Injection moulding sector
Injection moulding is a manufacturing process of injecting material into a mould to produce many things, i.e. packaging, bottles, automative parts, containers, mechanical parts, and most other plastic products.
The main raw material of injection moulding is polymers, sometimes known as resins - a derivative of crude oil.
Prices of polymer are positively related to crude oil prices. As a result, injection moulding companies now enjoy lower material (hence production) cost.
The chart below suggests that the raw material conservatively represents more than 50% of the total production cost of a plastic product.
As a result, injection moulding companies will enjoy better margin. The margin improvement will be more significant for export-orientated companies.
We, therefore, posit that certain injection moulding companies offer deep value investing opportunities.
Stock performance of companies
Based on the stock performance, it seems like investors are informed of the growth factors that mentioned earlier.
Nevertheless, there are 2 potential laggards (Hil and Sanichi) which might offer deep value.
Financial statements
Net cash companies: Hil, Lcth, and Sanichi
Net debt company: Geshen
Among the net cash companie, Hil has the best record for both gross and net profit margins.
Simple financial statement analyses
Cash is king.
We, consequently, like the net cash companies, especially those offering a high percentage of cash in their share price.

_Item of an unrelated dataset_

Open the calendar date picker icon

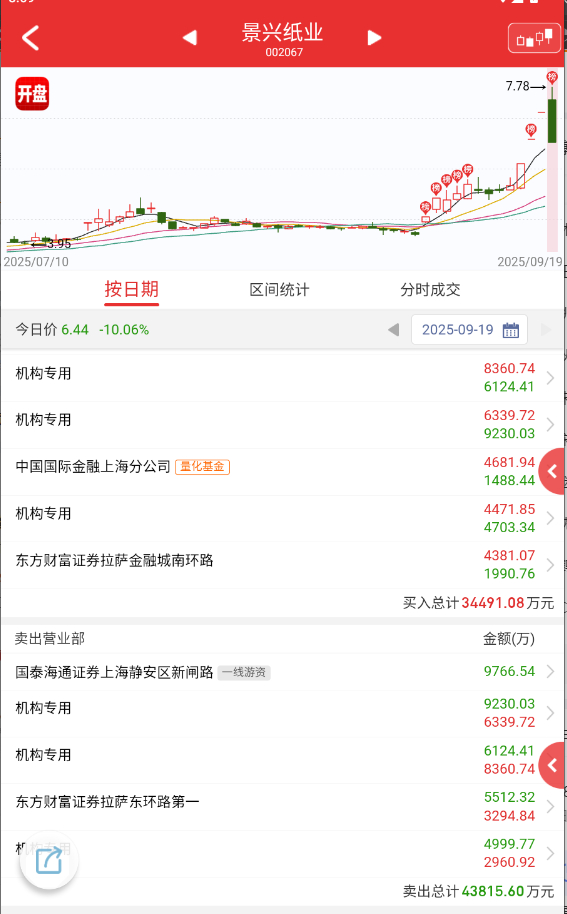(510, 330)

Benjamin Graham would advice us to stay away from Geshen.
Simple valuation
The PE suggests that Hil is clearly a laggard although its ROE is comparable to its peers.
To us, that is just a suggestion to investigate Hil and its peers further on a standard basis without being affected by their varied capital structure.
Deep valuation
Ideally, we want to acquire quality companies at their undervaluation.
In term of quality, as suggested by the industry's average ROIC (10%), most of the injection moulding companies display above average performance.
When it comes to valuation, as indicated by acquirer's multiple, Hil is the cheapest among all. This finding reinforces what PE ratio suggested earlier.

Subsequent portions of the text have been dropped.